Problème à traiter » Recopiez le passage sur les carrières de pierres de Yaoundé, entre « (3) Les menaces » et « revendiquer leurs droits. », bornes comprises.

Extrait du texte »
----

Le compromis entre les exploitants de carrières, les élites politiques et les responsables des administrations locales, centrales et décentralisées, constitue une réalité troublante découverte sur le terrain. Ces autorités, qui sont censées veiller au respect de la réglementation pour des opérations de carrière bénéficiant équitablement à toutes les parties et sans causer de dommages environnementaux, se compromettent avec les exploitants de carrières de pierres.
Selon les études menées par Earth Cameroon dans différentes localités de Yaoundé faisant l’objet d’exploitation des carrières de pierres, cette compromission se manifeste de plusieurs manières, toutes aussi préjudiciables les unes que les autres pour les populations locales.
(1) La manipulation. Les autorités et les exploitants de carrières utilisent des tactiques trompeuses pour contrôler et influencer les populations locales. Ces dernières prennent la forme de désinformation, de propagande ou de tactiques de persuasion coercitives.
(2) Les faux espoirs sont souvent utilisés pour apaiser les inquiétudes des populations locales. Des promesses vides sont faites, créant une attente d’amélioration qui ne se réalise jamais. « Nous souffrons beaucoup, les arbres qui étaient labas, ils ont tout coupé. Quand un mauvais vent vient, il passe ici et une maison qui n’est pas solide s’envole. J’ai parlé au maire, il m’a dit d’attendre. Ça fait déjà longtemps, pas de suite. » (Entretien à Fébé le 16/11/2023)
(3) Les menaces et l’abus de pouvoir sont couramment utilisés pour réprimer toute manifestation de mécontentement des populations locales à l’égard des exploitants. Cela crée un climat de peur et d’intimidation qui empêche les populations de revendiquer leurs droits.

----

[Entrées du jeu de données]
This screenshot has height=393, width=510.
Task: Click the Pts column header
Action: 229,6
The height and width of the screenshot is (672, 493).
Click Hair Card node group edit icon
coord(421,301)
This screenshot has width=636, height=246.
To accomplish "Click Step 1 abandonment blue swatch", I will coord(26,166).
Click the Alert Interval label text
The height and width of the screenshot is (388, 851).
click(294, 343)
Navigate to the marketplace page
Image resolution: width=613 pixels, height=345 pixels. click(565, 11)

----

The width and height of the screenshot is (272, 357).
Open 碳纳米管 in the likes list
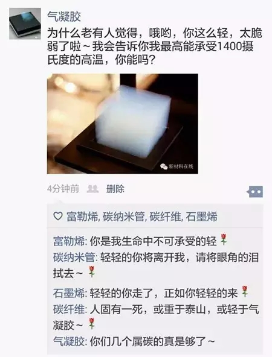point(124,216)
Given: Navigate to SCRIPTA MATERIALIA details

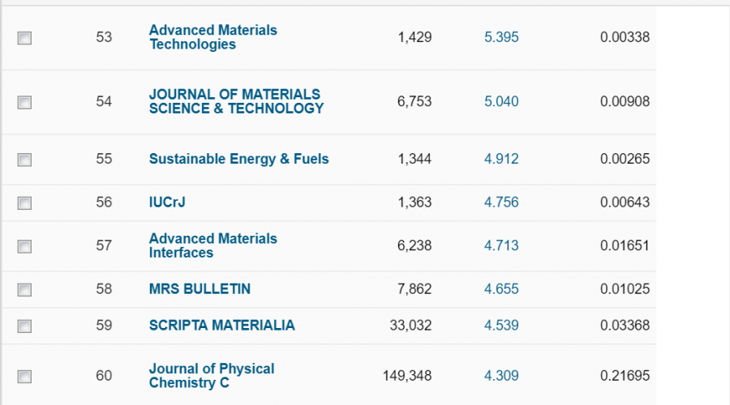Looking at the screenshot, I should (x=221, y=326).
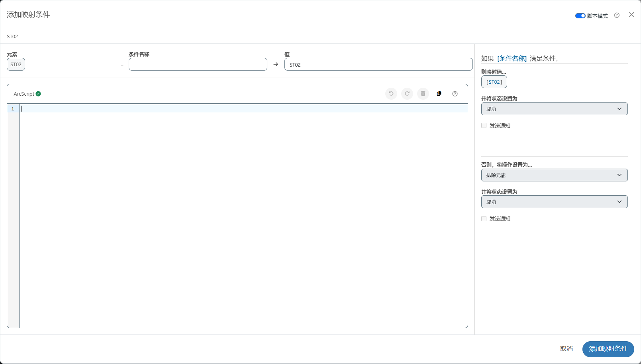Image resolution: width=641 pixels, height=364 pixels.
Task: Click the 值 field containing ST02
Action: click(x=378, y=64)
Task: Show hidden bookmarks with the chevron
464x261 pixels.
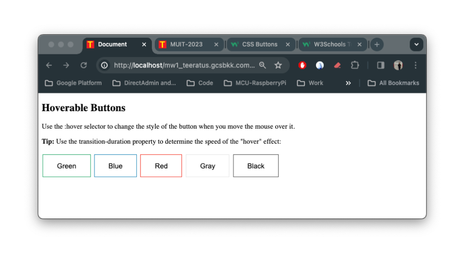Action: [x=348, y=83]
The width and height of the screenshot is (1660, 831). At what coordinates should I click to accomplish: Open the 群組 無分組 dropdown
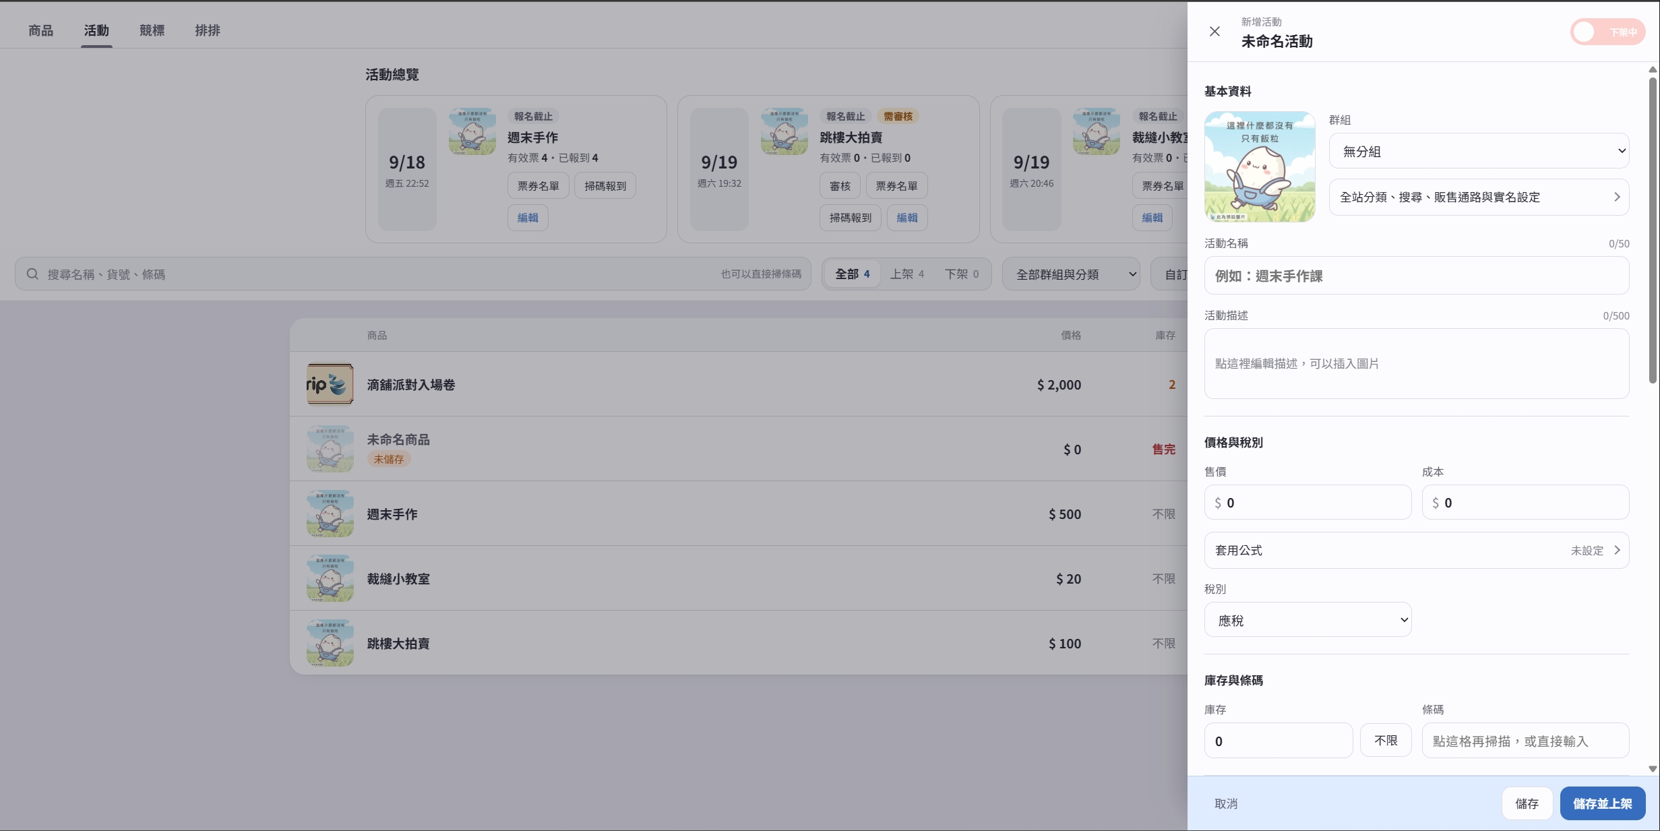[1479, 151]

----

Réponse à l'exercice »
(3) Les menaces et l’abus de pouvoir sont couramment utilisés pour réprimer toute manifestation de mécontentement des populations locales à l’égard des exploitants. Cela crée un climat de peur et d’intimidation qui empêche les populations de revendiquer leurs droits.